Erfahrungen aus COVID-19: Wer den Mund aufmacht, verliert
Kommentar von STEFAN THURNER
Wissenschaft im Normalmodus hat die Aufgabe, nachprüfbare Erkenntnisse zu produzieren, die so korrekt sind, dass andere darauf aufbauen können. Für die dazu notwendige Qualitätssicherung scheut sie weder Mittel noch Mühen. Zeit spielt keine Rolle. Soll Wissenschaft aber Beiträge zu Krisengeschehen leisten, fehlt genau diese Zeit zur Qualitätssicherung, man muss ihre Komfortzone verlassen.
Als Mitte Februar klar wurde, dass die COVID-19-Krise gemanagt werden muss, idealerweise auf Faktenbasis, beschlossen viele Fachleute, lieber nichts zu sagen. Mit gutem Grund. Denn wer in unsicheren Situationen den Mund aufmacht, kann eigentlich nur verlieren: Si tacuisses, philosophus mansisses.
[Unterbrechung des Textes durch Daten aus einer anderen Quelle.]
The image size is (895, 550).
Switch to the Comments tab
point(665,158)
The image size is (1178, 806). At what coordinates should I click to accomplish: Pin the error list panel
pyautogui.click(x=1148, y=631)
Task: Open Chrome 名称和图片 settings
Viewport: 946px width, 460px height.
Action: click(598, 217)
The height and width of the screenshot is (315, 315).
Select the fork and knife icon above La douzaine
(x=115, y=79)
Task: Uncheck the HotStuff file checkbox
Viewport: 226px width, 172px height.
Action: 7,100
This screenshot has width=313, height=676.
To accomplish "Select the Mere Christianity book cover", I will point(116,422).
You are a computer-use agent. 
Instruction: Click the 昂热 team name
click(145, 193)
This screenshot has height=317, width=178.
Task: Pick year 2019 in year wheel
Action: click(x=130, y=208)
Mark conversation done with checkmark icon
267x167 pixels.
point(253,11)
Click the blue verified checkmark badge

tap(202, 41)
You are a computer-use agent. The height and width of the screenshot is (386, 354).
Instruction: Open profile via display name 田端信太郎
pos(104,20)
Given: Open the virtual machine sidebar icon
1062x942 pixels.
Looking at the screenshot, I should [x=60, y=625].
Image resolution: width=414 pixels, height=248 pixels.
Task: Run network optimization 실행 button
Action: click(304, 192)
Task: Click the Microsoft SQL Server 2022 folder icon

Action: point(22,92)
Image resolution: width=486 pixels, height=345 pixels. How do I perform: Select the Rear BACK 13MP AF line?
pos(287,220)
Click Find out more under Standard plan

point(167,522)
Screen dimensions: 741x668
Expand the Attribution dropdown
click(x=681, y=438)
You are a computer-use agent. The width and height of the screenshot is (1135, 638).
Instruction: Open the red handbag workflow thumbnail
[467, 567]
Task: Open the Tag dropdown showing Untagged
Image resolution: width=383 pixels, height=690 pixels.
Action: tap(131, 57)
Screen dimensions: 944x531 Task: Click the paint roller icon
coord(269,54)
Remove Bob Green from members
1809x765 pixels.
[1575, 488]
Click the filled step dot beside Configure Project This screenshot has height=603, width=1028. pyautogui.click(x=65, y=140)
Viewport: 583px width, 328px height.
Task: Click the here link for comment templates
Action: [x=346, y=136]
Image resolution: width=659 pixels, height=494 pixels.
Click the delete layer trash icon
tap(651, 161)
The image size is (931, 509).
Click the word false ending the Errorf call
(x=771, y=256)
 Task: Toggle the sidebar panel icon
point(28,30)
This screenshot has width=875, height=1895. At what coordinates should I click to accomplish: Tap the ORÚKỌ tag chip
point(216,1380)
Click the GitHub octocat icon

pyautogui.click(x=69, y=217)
Am Complexity Science Hub CSH Vienna haben sich dennoch viele dem Stress und Risiko ausgesetzt, in den Krisenmodus zu wechseln, um Verantwortung zu übernehmen und die Bevölkerung und Entscheidungsträger zu informieren. Am 11. März erklärten wir, dass die Infektionskurven exponentiell verlaufen und die Kapazitäten der Intensivbetten bei gleichbleibendem Wachstum Anfang April erreicht wären.
Am 21. März berichteten wir, dass der Lockdown wirkt und dadurch der Bettenengpass in die Zukunft verschoben ist. Am 26. März wagten wir die Prognose eines Bedarfs von 300 bis 400 Intensivbetten Anfang April, weit unter den damaligen Kapazitäten. Das Maximum wurde am 8. April mit 276 Intensivbetten erreicht. Doch egal, was wir kommunizierten, wurden wir als Unheilspropheten beschimpft oder, nach einer extrem vorsichtigen Andeutung von Optimismus Ende März, als Wahnsinnige, die alle ins Unheil stürzen wollen.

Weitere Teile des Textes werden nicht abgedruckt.